### Exercise material

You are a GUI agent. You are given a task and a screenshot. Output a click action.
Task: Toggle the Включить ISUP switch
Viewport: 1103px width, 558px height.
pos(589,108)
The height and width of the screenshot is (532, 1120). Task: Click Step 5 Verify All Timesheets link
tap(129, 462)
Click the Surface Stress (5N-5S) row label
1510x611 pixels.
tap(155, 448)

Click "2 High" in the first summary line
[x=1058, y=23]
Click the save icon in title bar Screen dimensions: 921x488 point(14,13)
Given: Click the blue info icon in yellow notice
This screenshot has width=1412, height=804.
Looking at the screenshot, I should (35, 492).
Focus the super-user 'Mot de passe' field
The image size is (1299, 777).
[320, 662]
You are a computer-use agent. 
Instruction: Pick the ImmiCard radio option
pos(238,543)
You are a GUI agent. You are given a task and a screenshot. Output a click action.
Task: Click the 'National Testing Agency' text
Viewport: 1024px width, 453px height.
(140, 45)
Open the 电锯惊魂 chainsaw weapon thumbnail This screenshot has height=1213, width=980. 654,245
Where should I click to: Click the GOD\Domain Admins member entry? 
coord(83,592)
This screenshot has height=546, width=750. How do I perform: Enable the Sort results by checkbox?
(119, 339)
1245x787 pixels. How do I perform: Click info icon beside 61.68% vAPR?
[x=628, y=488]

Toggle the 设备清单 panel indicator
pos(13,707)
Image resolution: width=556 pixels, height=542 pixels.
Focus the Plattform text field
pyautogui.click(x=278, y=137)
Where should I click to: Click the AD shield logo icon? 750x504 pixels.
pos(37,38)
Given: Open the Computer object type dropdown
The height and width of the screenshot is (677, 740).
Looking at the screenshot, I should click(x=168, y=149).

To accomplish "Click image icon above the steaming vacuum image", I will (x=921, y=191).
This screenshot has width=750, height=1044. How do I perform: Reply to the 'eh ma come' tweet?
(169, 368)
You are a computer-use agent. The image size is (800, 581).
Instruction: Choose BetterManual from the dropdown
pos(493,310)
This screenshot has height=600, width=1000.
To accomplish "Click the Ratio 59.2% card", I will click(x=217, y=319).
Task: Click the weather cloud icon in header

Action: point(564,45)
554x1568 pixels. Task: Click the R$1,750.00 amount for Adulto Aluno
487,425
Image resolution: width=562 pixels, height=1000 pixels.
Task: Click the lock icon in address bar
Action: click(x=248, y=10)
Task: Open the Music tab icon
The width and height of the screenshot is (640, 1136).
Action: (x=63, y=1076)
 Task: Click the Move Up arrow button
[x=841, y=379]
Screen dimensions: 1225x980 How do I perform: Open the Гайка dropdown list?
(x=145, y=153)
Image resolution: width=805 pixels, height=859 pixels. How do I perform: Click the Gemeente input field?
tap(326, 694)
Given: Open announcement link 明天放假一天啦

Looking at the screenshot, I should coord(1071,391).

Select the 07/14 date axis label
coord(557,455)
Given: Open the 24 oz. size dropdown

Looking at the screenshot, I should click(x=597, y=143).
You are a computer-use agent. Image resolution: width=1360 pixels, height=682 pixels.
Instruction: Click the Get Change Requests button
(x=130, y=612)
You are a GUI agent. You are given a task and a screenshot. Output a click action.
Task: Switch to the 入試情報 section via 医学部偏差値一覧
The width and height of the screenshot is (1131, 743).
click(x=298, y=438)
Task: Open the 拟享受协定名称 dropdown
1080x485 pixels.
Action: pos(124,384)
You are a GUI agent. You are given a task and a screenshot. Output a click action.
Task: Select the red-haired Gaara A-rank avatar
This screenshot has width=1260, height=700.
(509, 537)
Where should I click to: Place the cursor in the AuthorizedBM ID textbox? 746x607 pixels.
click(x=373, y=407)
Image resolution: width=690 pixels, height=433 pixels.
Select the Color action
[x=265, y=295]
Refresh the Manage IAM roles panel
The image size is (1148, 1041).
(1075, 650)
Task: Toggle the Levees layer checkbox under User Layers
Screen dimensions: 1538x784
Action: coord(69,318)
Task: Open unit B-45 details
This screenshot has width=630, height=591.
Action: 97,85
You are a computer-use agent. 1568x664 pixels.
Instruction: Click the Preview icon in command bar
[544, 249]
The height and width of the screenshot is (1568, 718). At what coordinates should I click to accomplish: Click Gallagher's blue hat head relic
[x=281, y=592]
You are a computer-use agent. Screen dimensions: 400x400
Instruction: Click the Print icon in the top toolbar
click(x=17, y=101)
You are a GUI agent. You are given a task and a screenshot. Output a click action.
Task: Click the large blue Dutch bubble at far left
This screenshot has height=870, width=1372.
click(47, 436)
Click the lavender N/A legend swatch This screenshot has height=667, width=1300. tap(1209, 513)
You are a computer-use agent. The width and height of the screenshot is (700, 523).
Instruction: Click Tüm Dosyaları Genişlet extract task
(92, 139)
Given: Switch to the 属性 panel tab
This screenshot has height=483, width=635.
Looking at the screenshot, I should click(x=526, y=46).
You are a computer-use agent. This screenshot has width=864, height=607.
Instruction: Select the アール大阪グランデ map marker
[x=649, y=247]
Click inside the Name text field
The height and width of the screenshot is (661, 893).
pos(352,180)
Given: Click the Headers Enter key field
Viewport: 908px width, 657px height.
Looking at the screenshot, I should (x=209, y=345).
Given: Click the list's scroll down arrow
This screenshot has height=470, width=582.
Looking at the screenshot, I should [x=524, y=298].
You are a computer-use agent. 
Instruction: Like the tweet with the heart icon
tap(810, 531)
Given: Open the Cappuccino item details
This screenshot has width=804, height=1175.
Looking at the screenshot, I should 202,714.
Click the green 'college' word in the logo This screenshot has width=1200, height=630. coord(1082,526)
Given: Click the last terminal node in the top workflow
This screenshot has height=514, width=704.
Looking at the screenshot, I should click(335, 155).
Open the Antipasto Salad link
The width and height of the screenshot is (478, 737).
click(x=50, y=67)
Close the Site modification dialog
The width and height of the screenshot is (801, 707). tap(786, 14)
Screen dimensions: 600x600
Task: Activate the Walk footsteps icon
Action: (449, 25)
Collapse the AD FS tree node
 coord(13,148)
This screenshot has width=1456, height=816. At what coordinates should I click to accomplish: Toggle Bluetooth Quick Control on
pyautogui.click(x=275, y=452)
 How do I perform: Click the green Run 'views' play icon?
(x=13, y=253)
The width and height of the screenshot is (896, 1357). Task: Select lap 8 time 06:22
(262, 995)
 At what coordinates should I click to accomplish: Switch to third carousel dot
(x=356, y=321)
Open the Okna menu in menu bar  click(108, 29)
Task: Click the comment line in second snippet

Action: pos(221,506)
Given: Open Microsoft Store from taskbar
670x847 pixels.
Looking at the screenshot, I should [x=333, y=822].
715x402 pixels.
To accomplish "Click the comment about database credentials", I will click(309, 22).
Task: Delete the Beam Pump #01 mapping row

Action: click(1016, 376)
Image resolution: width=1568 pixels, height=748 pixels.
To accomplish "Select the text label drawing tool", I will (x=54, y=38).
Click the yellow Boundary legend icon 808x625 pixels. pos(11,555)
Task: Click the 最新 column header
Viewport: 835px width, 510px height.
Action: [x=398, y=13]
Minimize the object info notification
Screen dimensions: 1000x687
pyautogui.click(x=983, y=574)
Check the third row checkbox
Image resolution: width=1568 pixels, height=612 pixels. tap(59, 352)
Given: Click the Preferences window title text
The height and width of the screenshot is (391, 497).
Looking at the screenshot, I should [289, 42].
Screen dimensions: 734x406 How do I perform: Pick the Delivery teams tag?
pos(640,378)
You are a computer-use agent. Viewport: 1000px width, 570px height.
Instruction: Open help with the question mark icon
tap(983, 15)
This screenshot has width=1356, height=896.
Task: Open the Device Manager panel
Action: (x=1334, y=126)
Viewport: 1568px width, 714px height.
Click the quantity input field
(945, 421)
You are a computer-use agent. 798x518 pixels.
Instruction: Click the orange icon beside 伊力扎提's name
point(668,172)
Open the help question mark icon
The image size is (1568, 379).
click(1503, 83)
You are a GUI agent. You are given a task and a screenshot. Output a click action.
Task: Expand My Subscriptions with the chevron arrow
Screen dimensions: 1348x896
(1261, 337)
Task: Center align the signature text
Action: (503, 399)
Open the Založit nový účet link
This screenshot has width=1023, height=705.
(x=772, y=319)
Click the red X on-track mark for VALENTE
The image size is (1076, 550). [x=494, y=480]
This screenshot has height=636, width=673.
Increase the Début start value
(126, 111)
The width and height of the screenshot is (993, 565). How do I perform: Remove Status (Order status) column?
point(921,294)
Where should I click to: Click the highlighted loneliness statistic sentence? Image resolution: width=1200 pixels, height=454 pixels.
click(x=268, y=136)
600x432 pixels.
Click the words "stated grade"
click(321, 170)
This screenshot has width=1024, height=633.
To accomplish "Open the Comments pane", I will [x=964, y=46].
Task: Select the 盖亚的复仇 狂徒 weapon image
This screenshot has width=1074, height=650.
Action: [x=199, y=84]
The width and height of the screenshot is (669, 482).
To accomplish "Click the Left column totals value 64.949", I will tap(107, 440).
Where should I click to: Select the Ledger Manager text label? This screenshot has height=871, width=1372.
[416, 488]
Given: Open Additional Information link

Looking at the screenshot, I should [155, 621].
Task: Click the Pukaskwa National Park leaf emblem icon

### What is required
Show, from the records above, every line that includes "legend".

### Answer space
Click the lavender N/A legend swatch This screenshot has height=667, width=1300. tap(1209, 513)
Click the yellow Boundary legend icon 808x625 pixels. pos(11,555)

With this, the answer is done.